I’m a huge Cyndi Lauper fan – but I couldn’t tolerate Memphis Blues, she hiccupped her way through a range of blues classics that was, at best, comical but mostly just insulting. It undersold Cyndi’s true talent too – she’s a great singer, a strong character voice with an innate theatricality. But there she just got it so wrong. Here, on a set of country covers that takes its cue somewhat from the Memphis Blues project, feels a bit like a spiritual sequel of sorts, she is much better placed. She’s funnier and sharper and the songs suit her. She nails a couple of Patsy Cline songs early on, which establish pedigree and purpose and having Emmylou Harris as a guest, early-on, is not at all silly.
Detour is not perfect. It has the soullessness so often attributed to such projects, feeling, ultimately, like an exercise. But you can hear that Lauper has fun assembling cast and crew and songs – and the talent here is impressive. From session pros (Willie Weeks on bass, Chad Cromwell on drums, Tony Brown on piano and co-producing) to great guest spots from the likes of Emmylou and Vince Gill (a delight shredding and singing on You’re The Reason Our Kids Are Ugly) and Alison Krauss.

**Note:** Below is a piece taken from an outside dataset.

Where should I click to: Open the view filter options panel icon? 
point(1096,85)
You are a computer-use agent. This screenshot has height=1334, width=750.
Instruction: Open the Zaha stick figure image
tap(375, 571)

Still, Lauper gets lost in this album – and not in the right way. When we hear her sing in the way that she can – as on The End of The World – she’s a delight. And the country attire suits. But when she’s elbowed out the way by Willie Nelson for a version of his perennial, Night Life, or when Dolly Parton’s Hard Candy Christmas (featuring Krauss) or the old staple, I Want To Be A Cowboy’s Sweetheart (with Jewel) take away from the heart and humour in, respectively, I Fall To Pieces or You’re The Reason it becomes unfocussed. A great shame because there are hints here that this is a project dear to Cyndi, not just an exercise. Disappointing then that at times it feels like a Record Company Album rather than the nice fresh start it could have been.
A better album for Lauper, one of the best she’s made in years – but still a very bits and pieces album. You get the feeling that this could have been really great. It very nearly is. But not quite.